▶ **Extracto del texto**:
____________

Esa situación es muy lejana, diametralmente opuesta, al ejemplo de Jesús, el Hijo de Dios, que lava los pies de los discípulos y les enseña: «El que quiera llegar a ser grande entre vosotros, será vuestro servidor, y el que quiera ser el primero entre vosotros, será vuestro esclavo; de la misma manera que el Hijo del hombre no ha venido a ser servido, sino a servir y a dar su vida como rescate por muchos» (Mt 20, 26-28).

En los últimos años del siglo pasado, los discípulos de Cristo, por fin, trataron de aprender la lección. Redescubrieron que eran hermanos en Cristo y, con decisión, emprendieron el camino que los lleva a profundizar en su unidad y en su fraternidad. Han tratado de no lacerar y desgarrar los miembros de Cristo y de recordar que unos y otros pertenecen al mismo Cuerpo.

En esta celebración, en nuestra oración de esta tarde, debemos renovar nuestro compromiso de trabajar por el nobilísimo objetivo del restablecimiento de nuestra unidad.

____________

▶ **Sección de datos**:

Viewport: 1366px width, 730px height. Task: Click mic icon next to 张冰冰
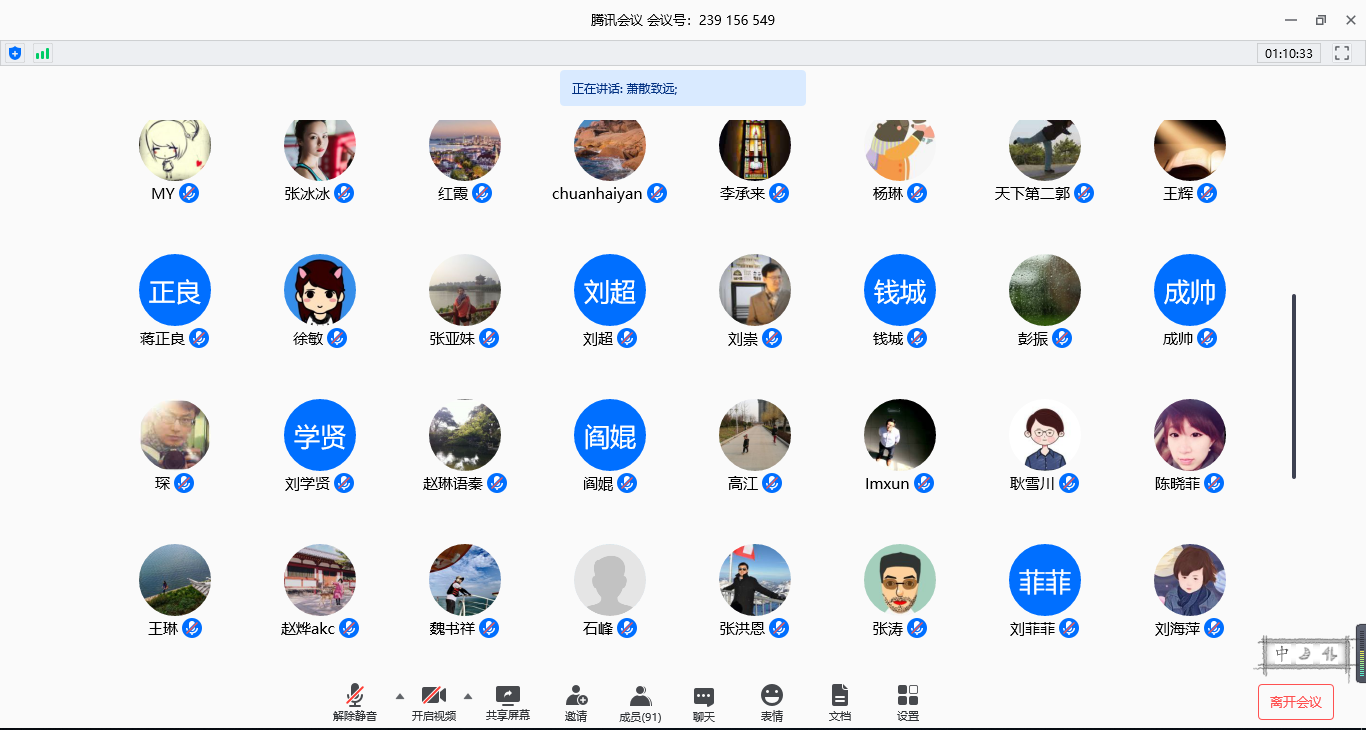344,193
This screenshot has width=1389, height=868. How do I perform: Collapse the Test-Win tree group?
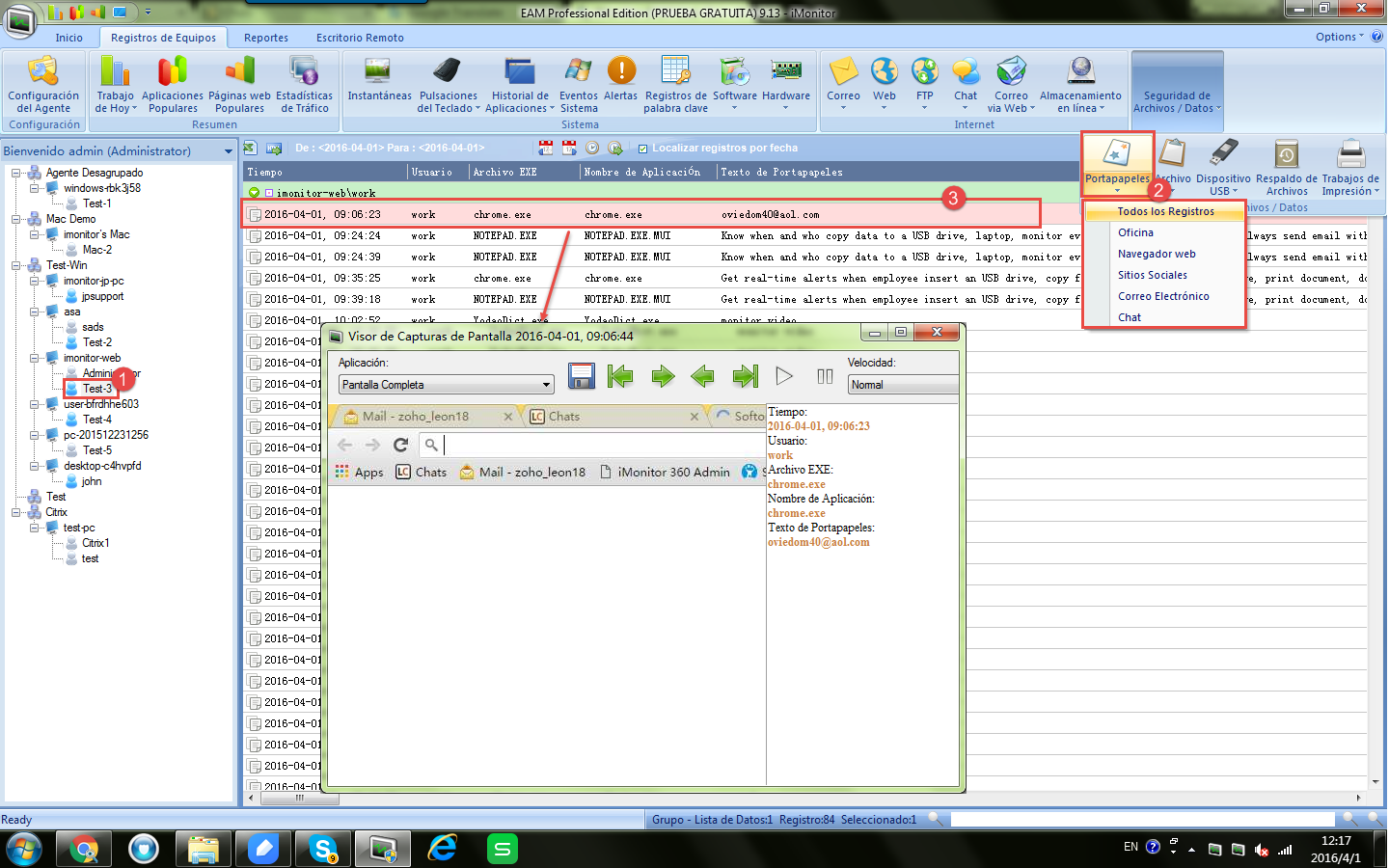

____________

▶ **Lista de tareas**:
1 – Según la enseñanza de Jesús citada en el extracto, ¿por qué quien quiera ser el primero entre los discípulos ha de ser su esclavo? Responde en una a tres oraciones.
2 – Transcribe, por favor, el fragmento del extracto que comienza en las palabras "En los últimos" y termina tras "al mismo Cuerpo.".

▶ **Respuestas**:
1 – Porque los discípulos deben actuar de la misma manera que el Hijo del hombre, que no vino a ser servido, sino a servir y a dar su vida como rescate por muchos.

2 –
En los últimos años del siglo pasado, los discípulos de Cristo, por fin, trataron de aprender la lección. Redescubrieron que eran hermanos en Cristo y, con decisión, emprendieron el camino que los lleva a profundizar en su unidad y en su fraternidad. Han tratado de no lacerar y desgarrar los miembros de Cristo y de recordar que unos y otros pertenecen al mismo Cuerpo.